The US Federal Reserve and other central banks have created a system of “liar loans” and false prices. Other parts of government have contributed as well. In effect, the regulators on whom we depend have become dis-regulators.
Can it really be this simple, that economic prosperity and job growth depend on allowing economic prices to tell the truth, free from the self-dealing and self-interested theories of powerful special interests?
Although Lewis takes us inside the complexities of the national economy and the Federal Reserve, his lively and transparently clear writing style makes it easy for anyone to follow him.
About the Author
Hunter Lewis, co-founder of global investment firm Cambridge Associates, has written nine books on moral philosophy, psychology, and economics, including the widely acclaimed Are the Rich Necessary? (“Highly provocative and highly pleasurable.”—New York Times). He has contributed to the New York Times, the Times of London, the Washington Post, and the Atlantic Monthly, as well as numerous websites such as Breitbart.com, Forbes.com, Fox.com, RealClearMarkets.com, and Townhall.com. He has served on boards and committees of fifteen leading not-for-profit organizations, including environmental, teaching, research, cultural, and global development organizations.

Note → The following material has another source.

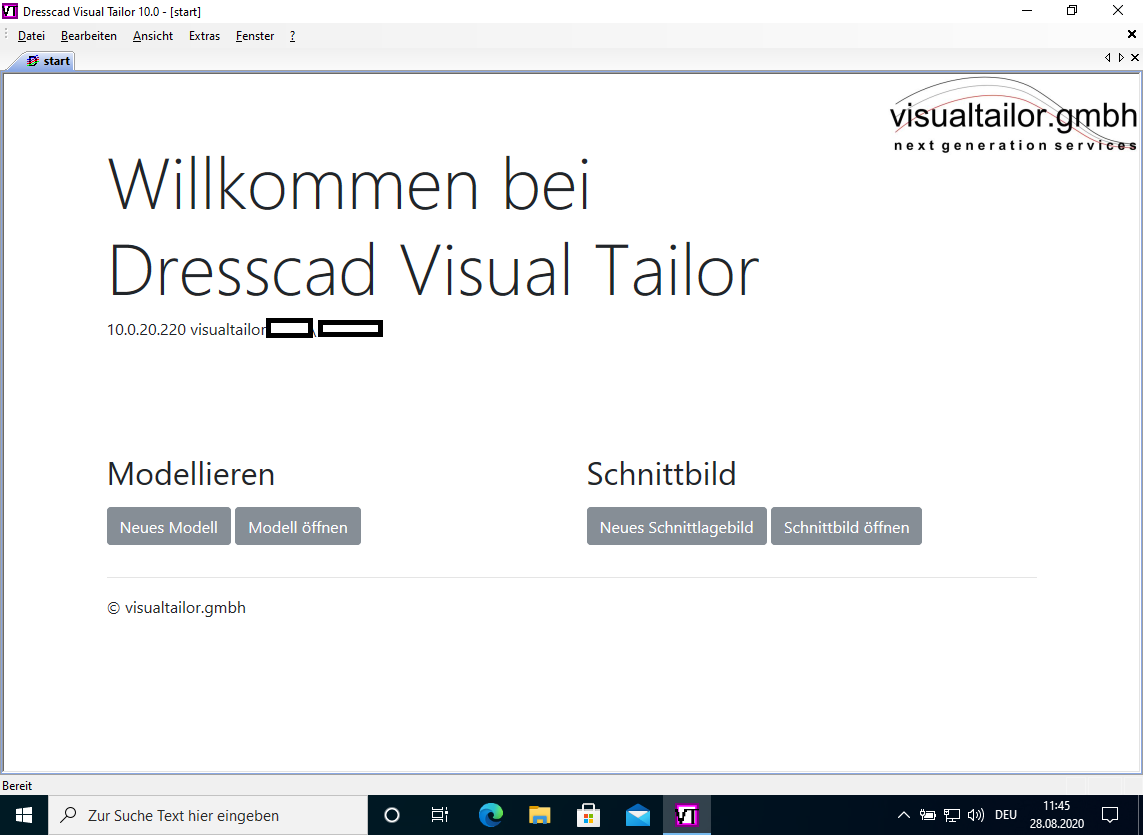Open an existing model with Modell öffnen
The image size is (1143, 835).
(x=298, y=527)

Michael Tennant (The New American, May 14, 2014):
[Read Review on TheNewAmerican.com]
Honesty Is the Best Economic Policy
“Five years after the global economy was falling at its fastest rate, Western economies are still failing to gain much-needed momentum, despite the efforts of central bankers on both sides of the Atlantic,” the New York Times reported in November.
There is no question that the economy remains sluggish. But perhaps it is not struggling despite central bankers’ efforts but because of them. That is the thesis of Hunter Lewis’ Free Prices Now! Subtitled Fixing the Economy by Abolishing the Fed, the book makes the case that the Federal Reserve’s monetary machinations, coupled with other government interventions in the marketplace, are precisely what has led to the current economic malaise and that the solution to the economy’s woes is to end the Fed, to reform the banking system, and to get the government out of the business of picking winners and losers in the marketplace.
Lewis knows whereof he speaks. He is a co-founder of global investment firm Cambridge Associates, LLC and even spent some time at that hotbed of central planning, the World Bank. He has written nine books and numerous articles on the subjects of economics and moral philosophy.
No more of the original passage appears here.